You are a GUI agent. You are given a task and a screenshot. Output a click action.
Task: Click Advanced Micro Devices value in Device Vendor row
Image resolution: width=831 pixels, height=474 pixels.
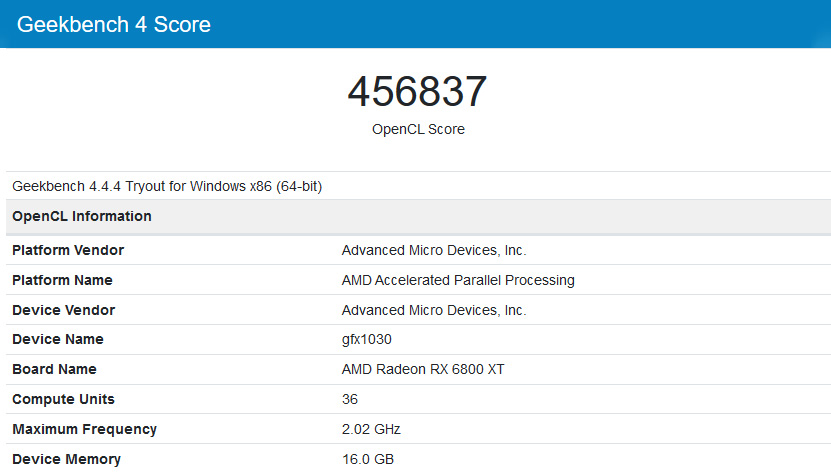[434, 310]
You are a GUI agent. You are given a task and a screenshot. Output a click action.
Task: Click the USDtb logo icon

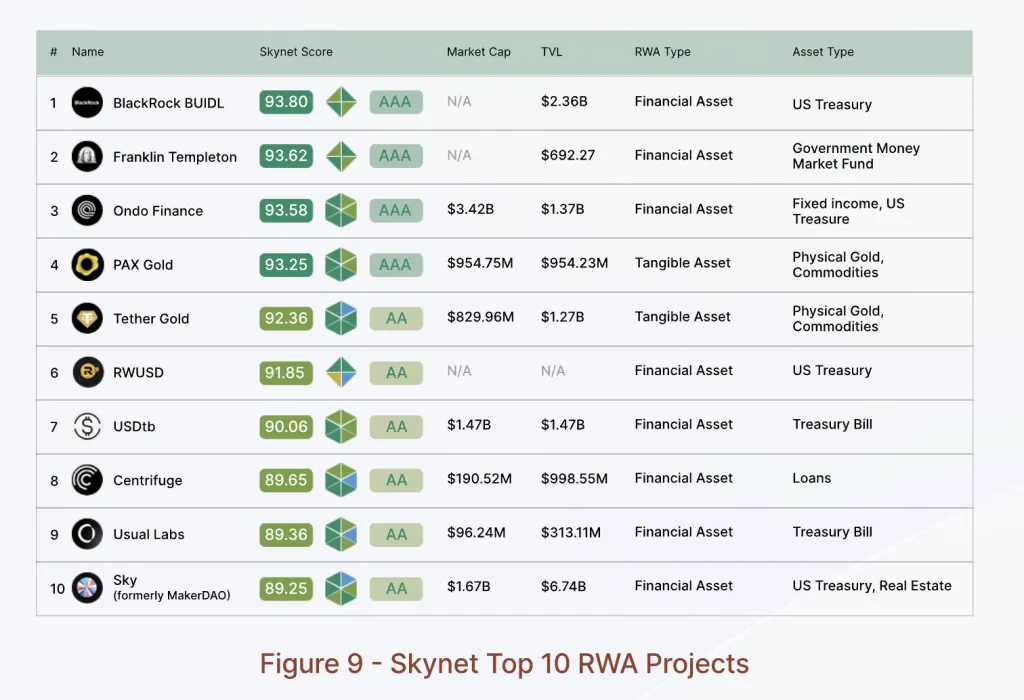pyautogui.click(x=88, y=427)
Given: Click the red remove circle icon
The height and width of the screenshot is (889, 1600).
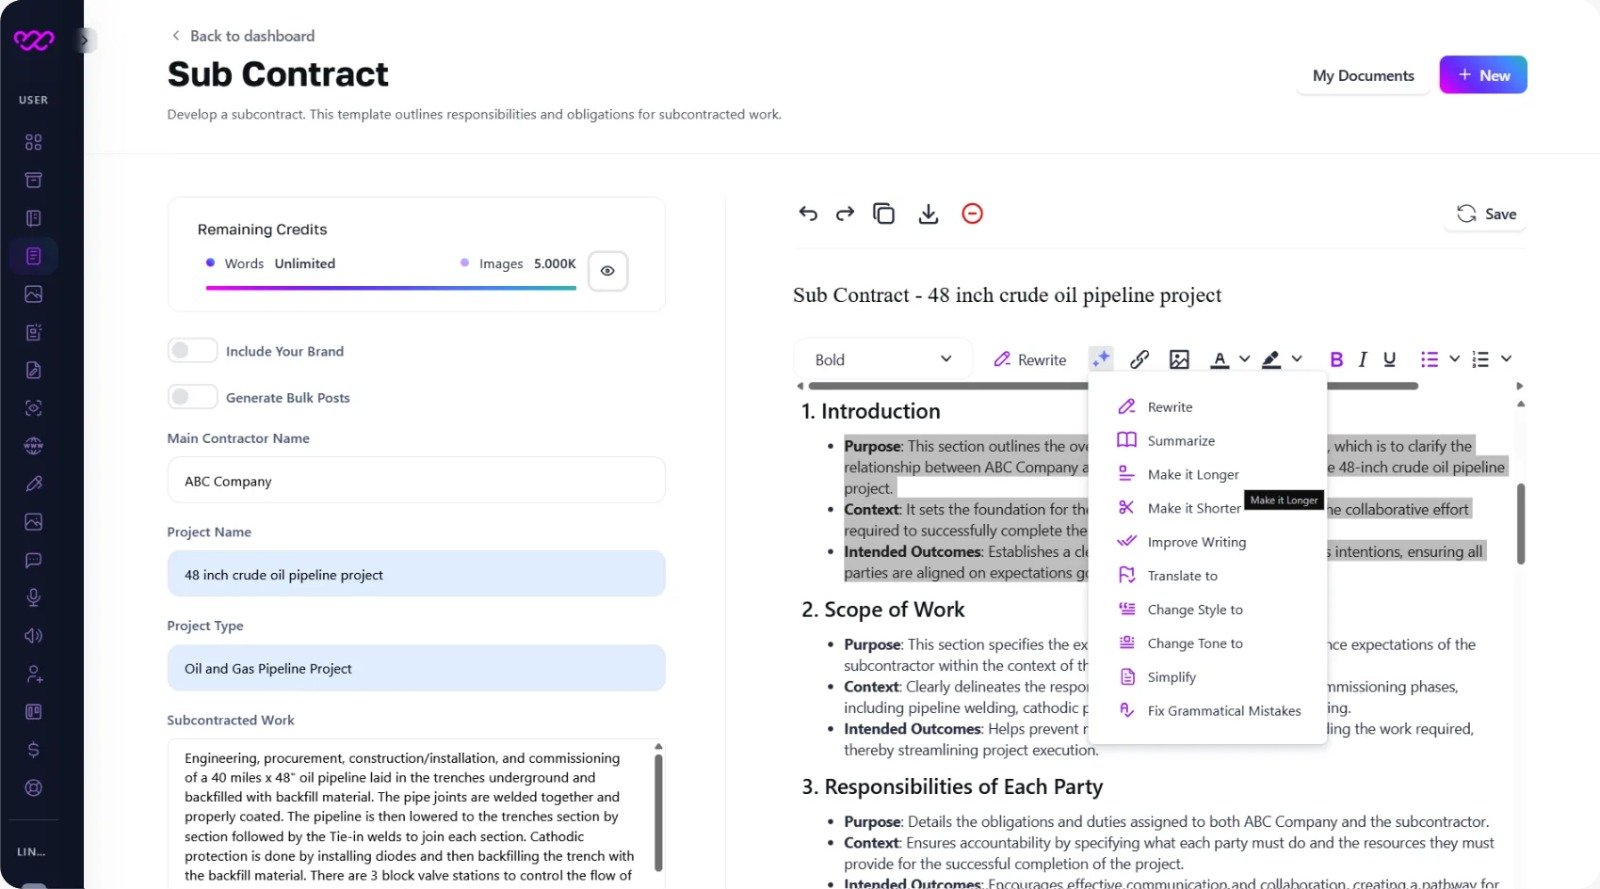Looking at the screenshot, I should (x=972, y=213).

++++++++++++++++++++

-- Required work --
From the line that contains "Task: Click the USDtb logo icon" to the last line of the records above, copy each line exactly, both ends included, and leave the pictures out.

-- Answer to the problem --
Task: Click the USDtb logo icon

pyautogui.click(x=88, y=427)
Given: Click the red remove circle icon
The height and width of the screenshot is (889, 1600).
Looking at the screenshot, I should (x=972, y=213).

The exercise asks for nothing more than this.